18-Geom-A7 Geospatial Information Systems · May 2017
Nivaar worked solution (AI-drafted; not reviewed by a licensed engineer)
National Exams — May 2017 — 04-Geom-A7 Geospatial Information Systems. Closed-book; any non-communicating calculator permitted. Format: fifteen questions of varied value totalling 100 marks; fifteen questions constitute a complete paper and all fifteen are solved in full below. Most answers are required in essay form. Datum and coordinate conventions follow the Canadian spatial reference framework — NAD83(CSRS) horizontally and CGVD2013 vertically.
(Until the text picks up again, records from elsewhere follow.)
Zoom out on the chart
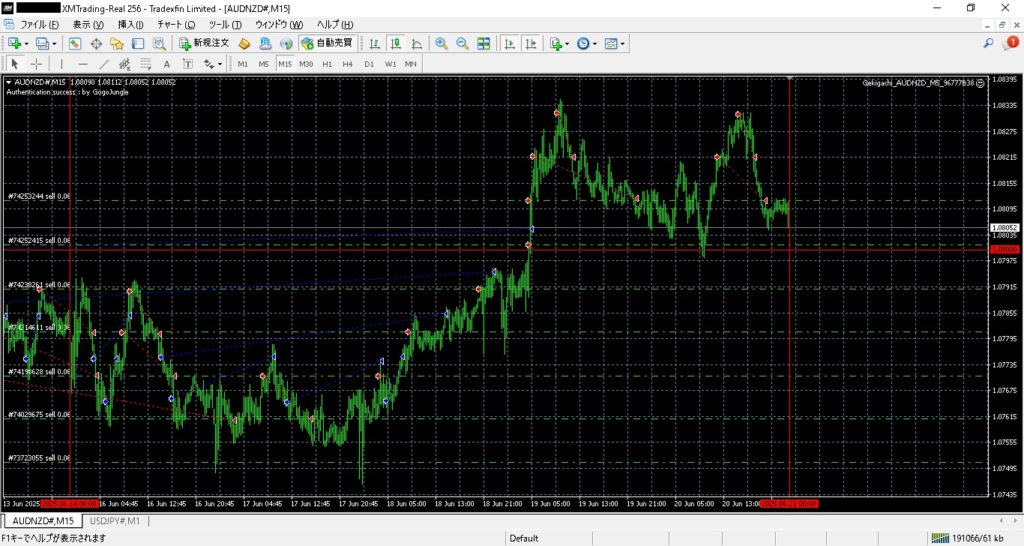 point(462,44)
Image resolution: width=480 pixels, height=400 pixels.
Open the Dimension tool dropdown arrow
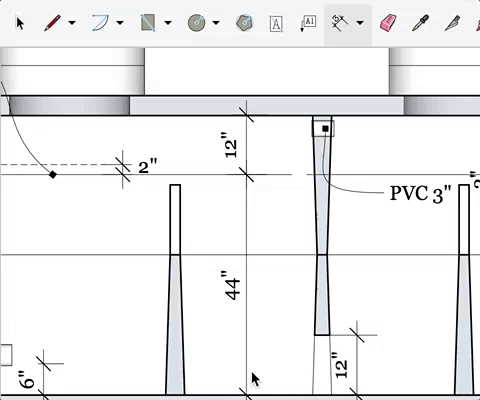click(x=360, y=23)
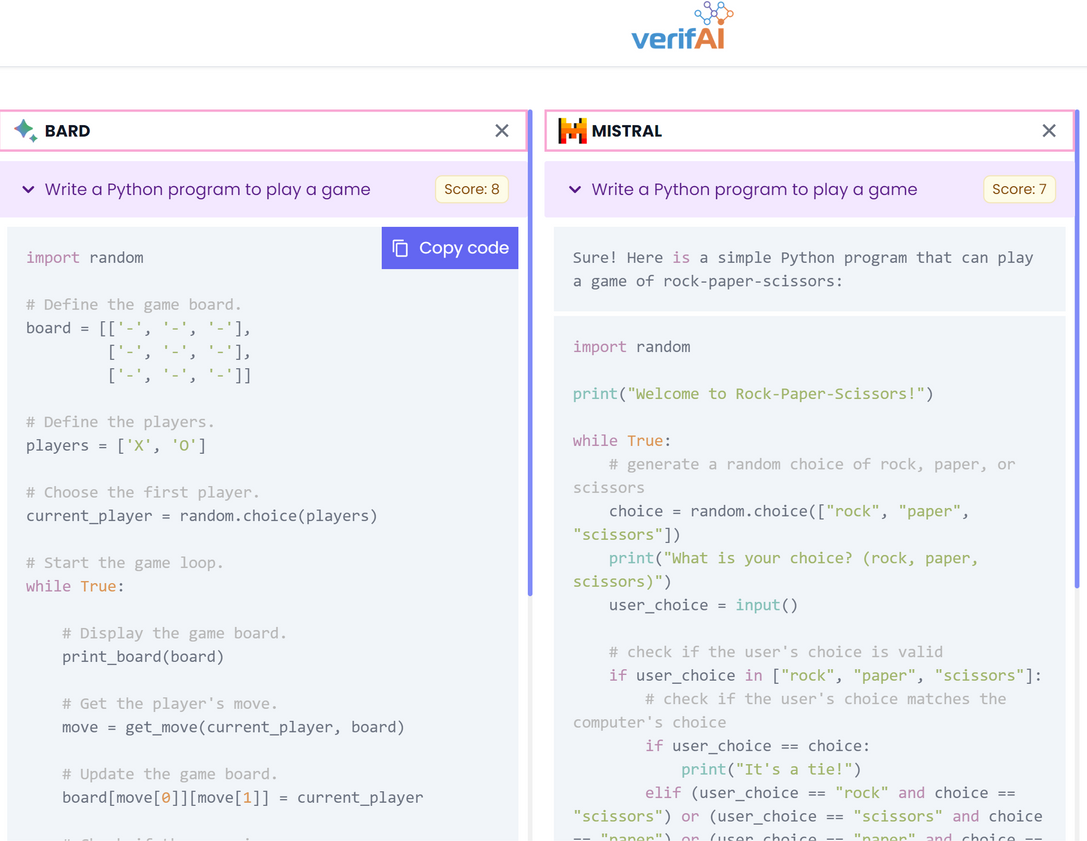Click the 'import random' line in Bard's code
The width and height of the screenshot is (1087, 841).
85,258
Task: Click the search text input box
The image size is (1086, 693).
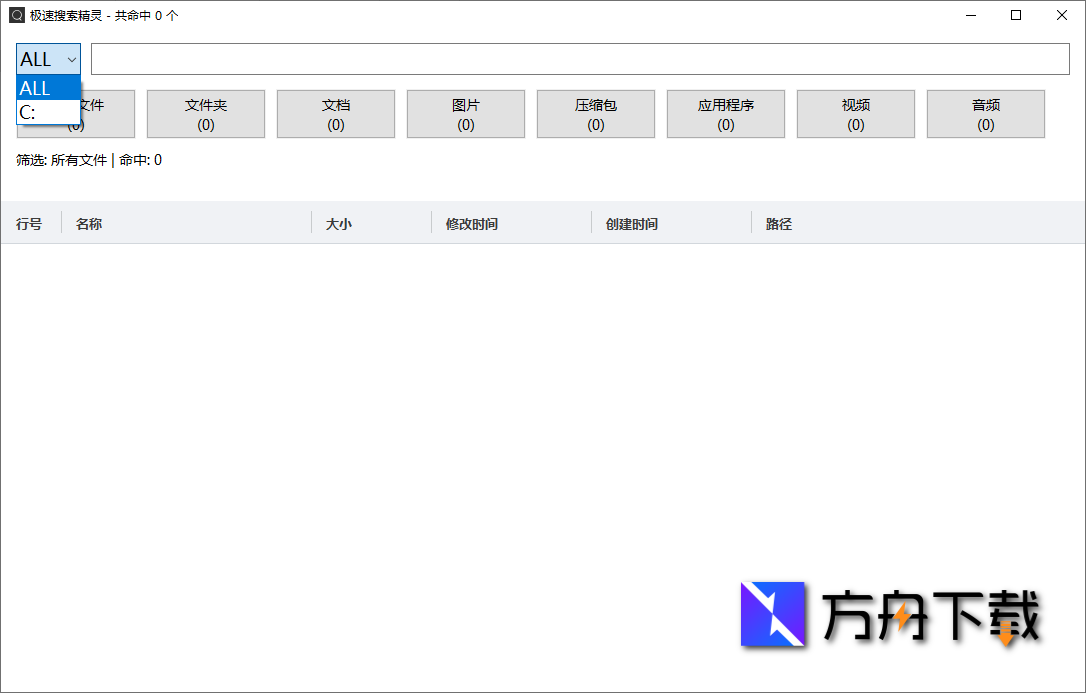Action: click(x=580, y=59)
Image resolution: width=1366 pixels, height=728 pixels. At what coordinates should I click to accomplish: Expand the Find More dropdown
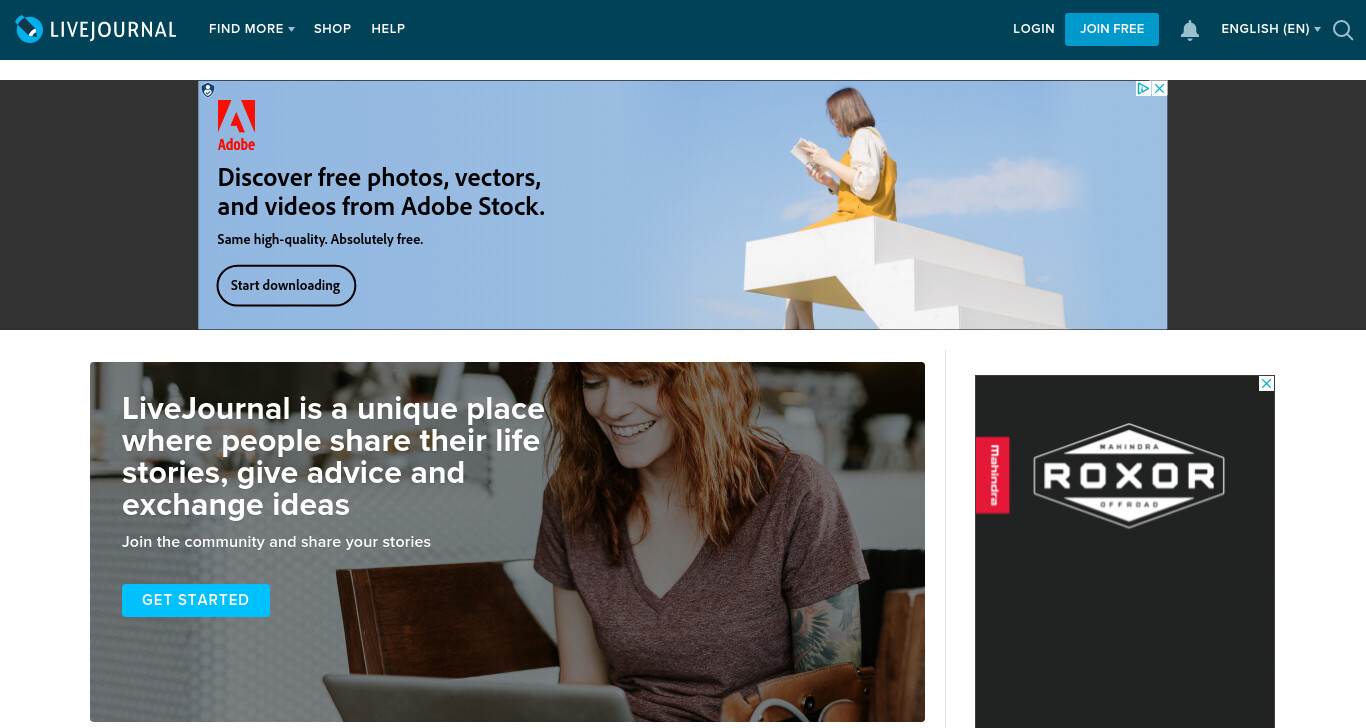[x=251, y=29]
Reference texts: P. A. Longley, M. F. Goodchild, D. J. Maguire & D. W. Rhind, Geographic Information Systems and Science (4th ed., Wiley, 2015); P. Bolstad, GIS Fundamentals: A First Text on Geographic Information Systems (6th ed., XanEdu, 2019); P. A. Burrough, R. A. McDonnell & C. D. Lloyd, Principles of Geographical Information Systems (3rd ed., Oxford, 2015); M. Worboys & M. Duckham, GIS: A Computing Perspective (2nd ed., CRC, 2004); H. Samet, The Design and Analysis of Spatial Data Structures (Addison-Wesley, 1990); ISO 19115 Geographic information — Metadata.
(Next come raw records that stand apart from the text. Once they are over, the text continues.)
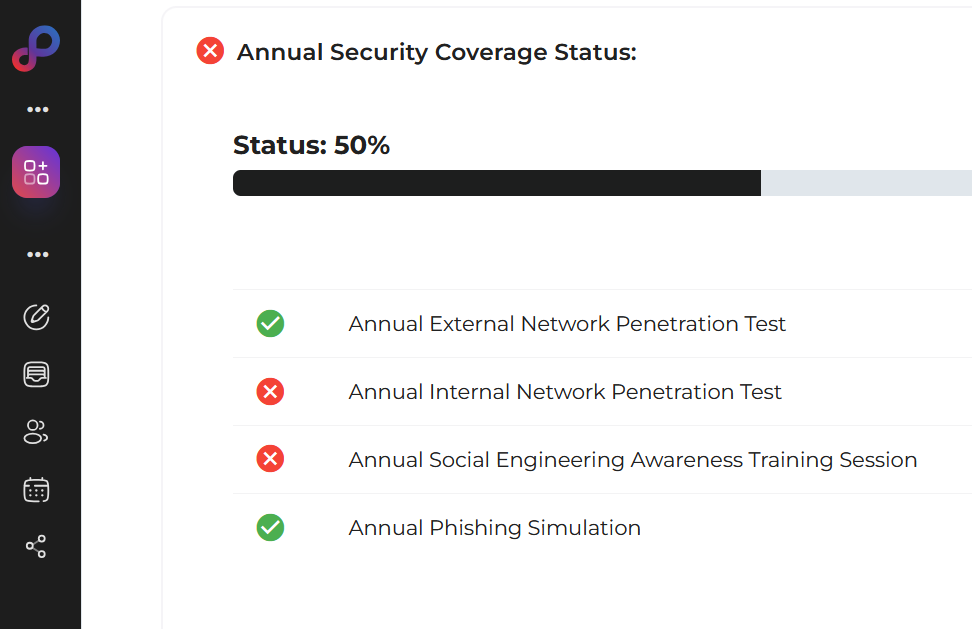This screenshot has width=972, height=629.
Task: Open the pencil compose icon in sidebar
Action: 36,318
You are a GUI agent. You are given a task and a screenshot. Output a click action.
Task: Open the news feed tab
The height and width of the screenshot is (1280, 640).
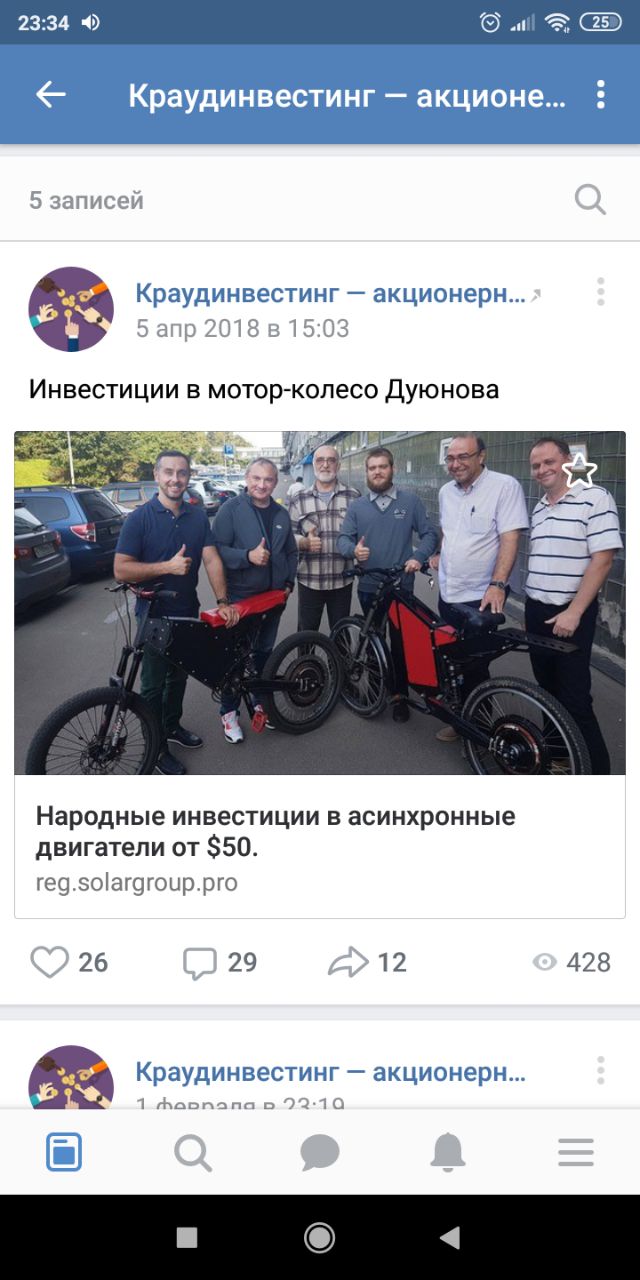tap(64, 1153)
Question text not reproduced: the examination questions are © Engineers and Geoscientists BC. Open the official past paper (linked at the top of this page) to read the question, then follow the worked solution below.
The two models represent geographic space in fundamentally different ways: vector stores discrete features as points, lines and polygons built from explicit coordinates (with topology), while raster stores space as a regular grid of cells, each holding one value, with location implicit from the row/column index and the grid origin and cell size.
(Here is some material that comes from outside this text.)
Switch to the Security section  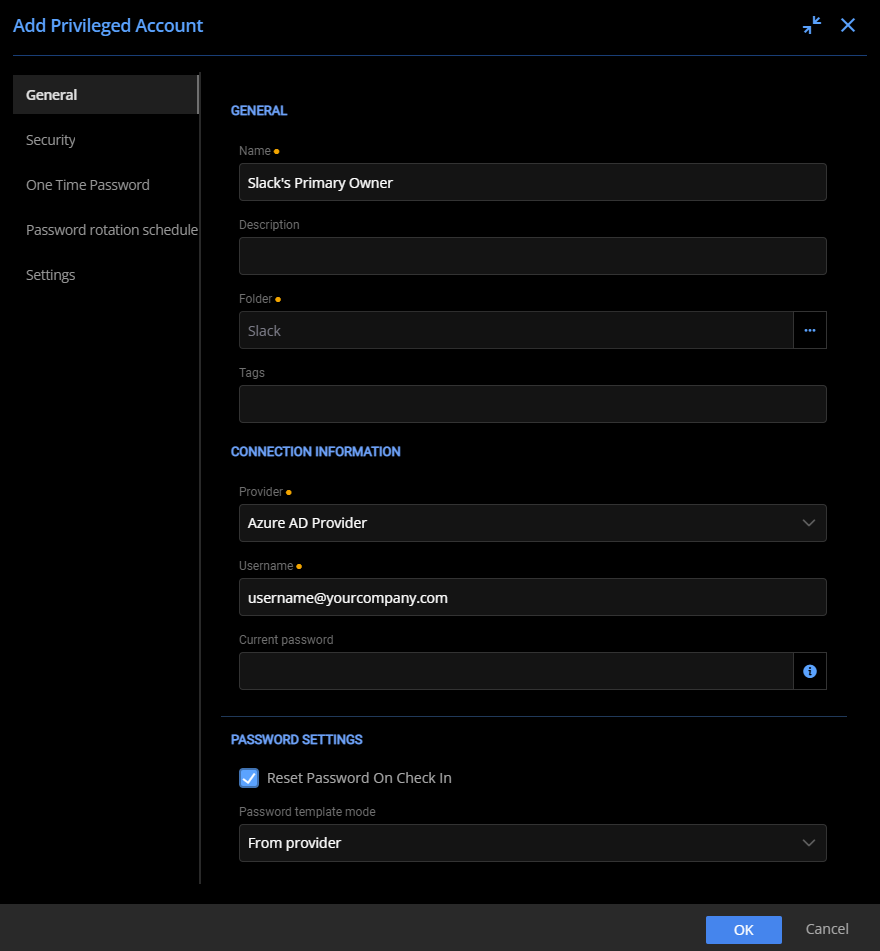(51, 140)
| Aspect | Vector | Raster |
|---|---|---|
| Data model / structure | Discrete points/lines/polygons with explicit coordinates and topology; complex structure. | Regular cell matrix; simple, uniform structure; location implicit. |
| Collection & storage | Digitizing, survey/GNSS, COGO; compact for discrete features. | Scanning, imagery, DEMs; large files (every cell stored), but compressible (RLE, quad-tree). |
| Attribute handling | Rich, multiple attributes per feature via linked tables. | Normally one value per cell; multiple themes need multiple grids. |
| Processing & analysis | Precise network, adjacency and topological analysis; overlay is computationally heavier. | Fast map-algebra and surface/proximity analysis; ideal for continuous fields. |
| Output quality | Sharp, cartographic, scale-independent lines and boundaries. | Blocky, resolution-limited edges; excellent for imagery and continuous shading. |
In summary, vector excels where features are discrete and boundaries and connectivity must be exact (cadastre, roads, utilities), offering compact storage, rich attributes and crisp output, at the cost of a more complex structure and heavier overlay. Raster excels for continuously varying phenomena and imagery (elevation, temperature, land cover), offering a simple structure and very fast overlay/map-algebra, at the cost of large storage, resolution-limited precision, blocky boundaries and no inherent topology. The correct choice matches the model to the phenomenon and the analysis.